(Job) Change "header" to "navigation bar" in the entries from the start through the line holding "tap(1043, 322)", inclusive, and give those lines again with the pictures left out.

--- Material shown ---

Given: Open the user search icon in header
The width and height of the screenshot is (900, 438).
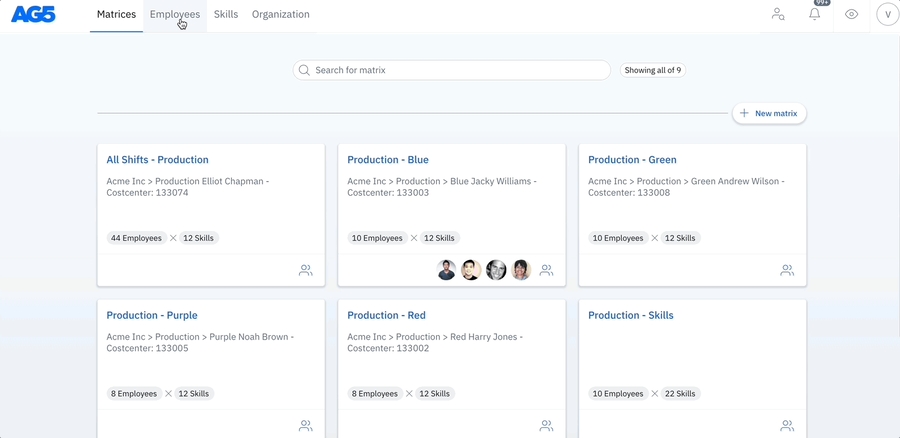Looking at the screenshot, I should point(777,14).
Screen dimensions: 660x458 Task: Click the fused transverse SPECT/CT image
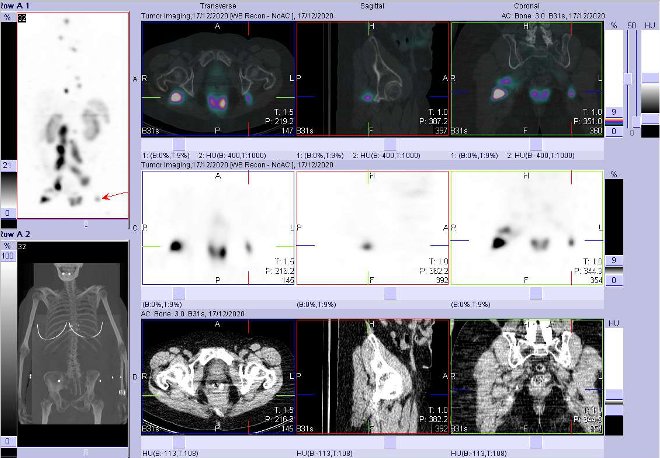219,80
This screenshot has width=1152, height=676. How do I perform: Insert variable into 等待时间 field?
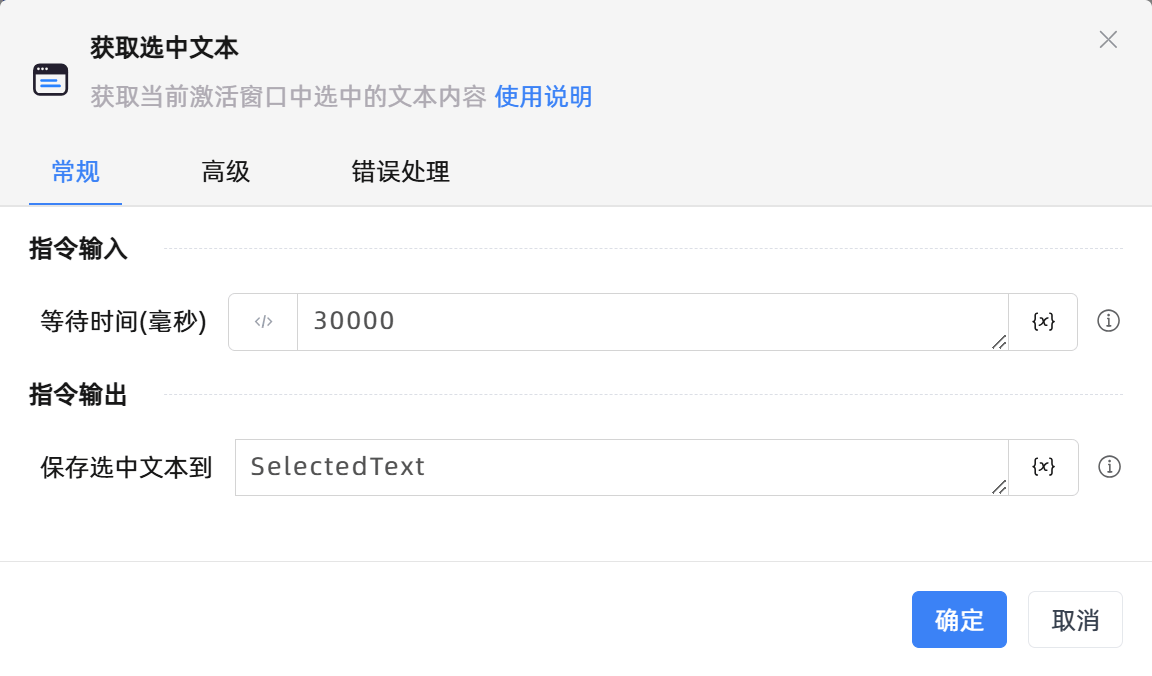tap(1043, 322)
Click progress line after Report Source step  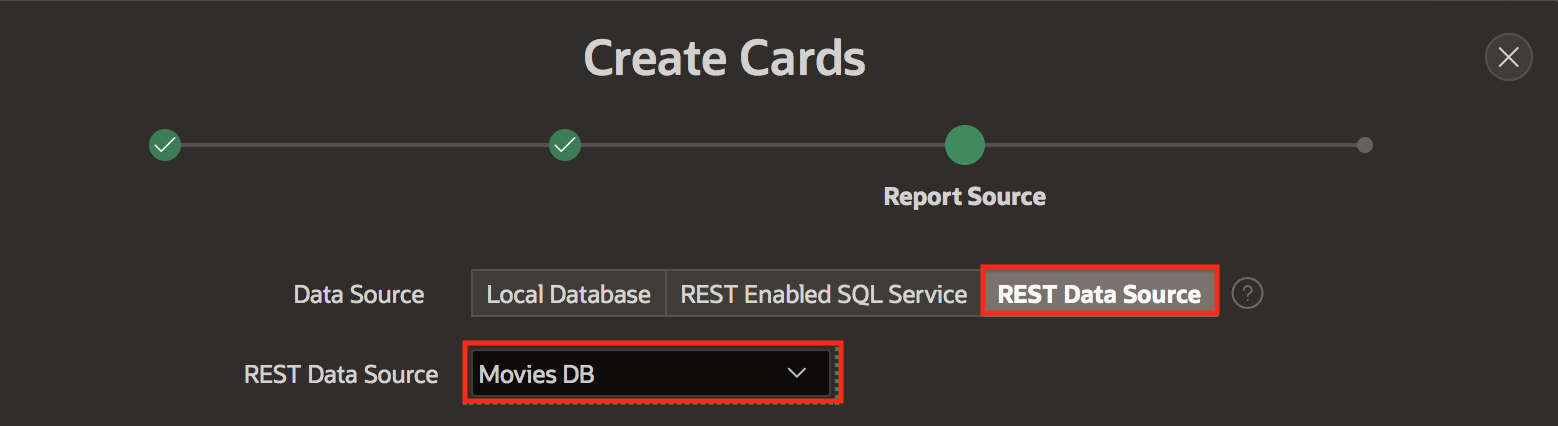[1170, 145]
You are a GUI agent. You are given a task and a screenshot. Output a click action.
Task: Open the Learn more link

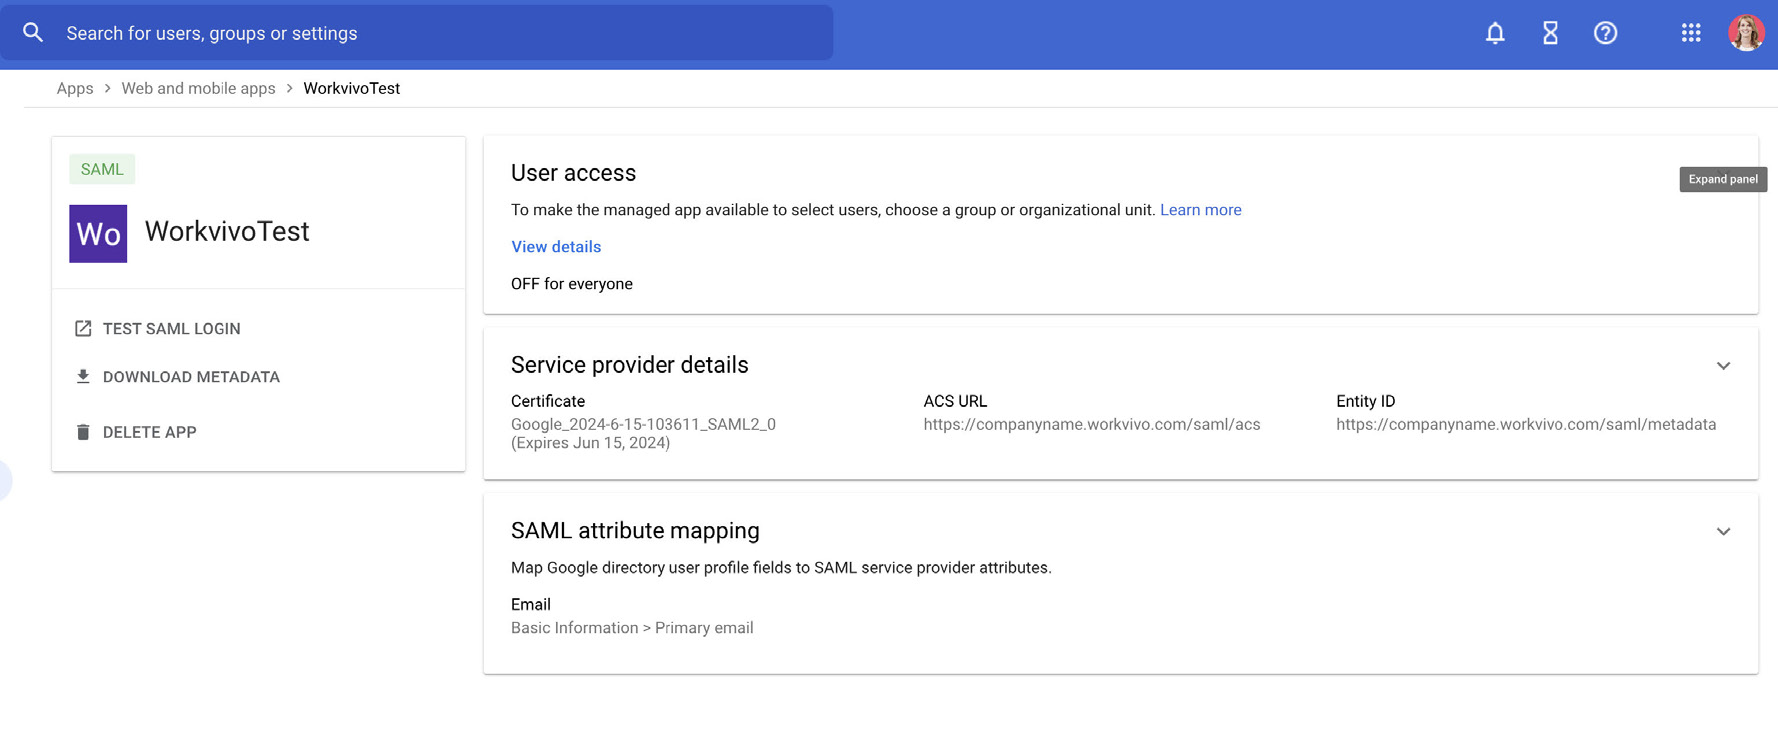pyautogui.click(x=1200, y=210)
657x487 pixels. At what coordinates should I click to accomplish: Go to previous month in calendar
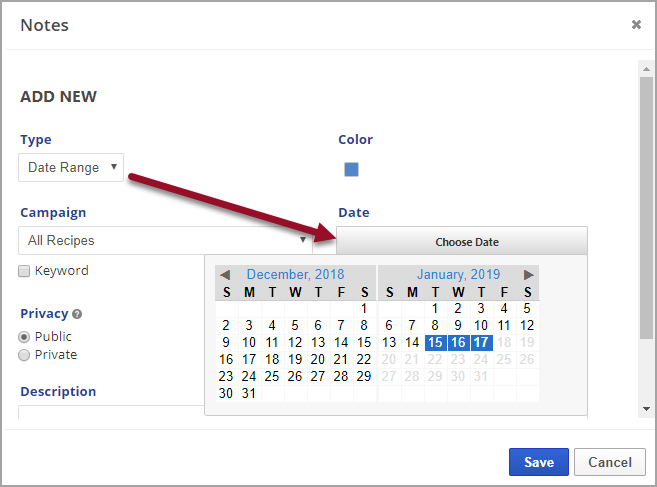[x=225, y=275]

---

(Answer below)
Given: Open the user search icon in navigation bar
The width and height of the screenshot is (900, 438).
Looking at the screenshot, I should point(777,14).
Screen dimensions: 660x458 Task: Click the fused transverse SPECT/CT image
219,80
This screenshot has width=1152, height=676. How do I perform: Insert variable into 等待时间 field?
tap(1043, 322)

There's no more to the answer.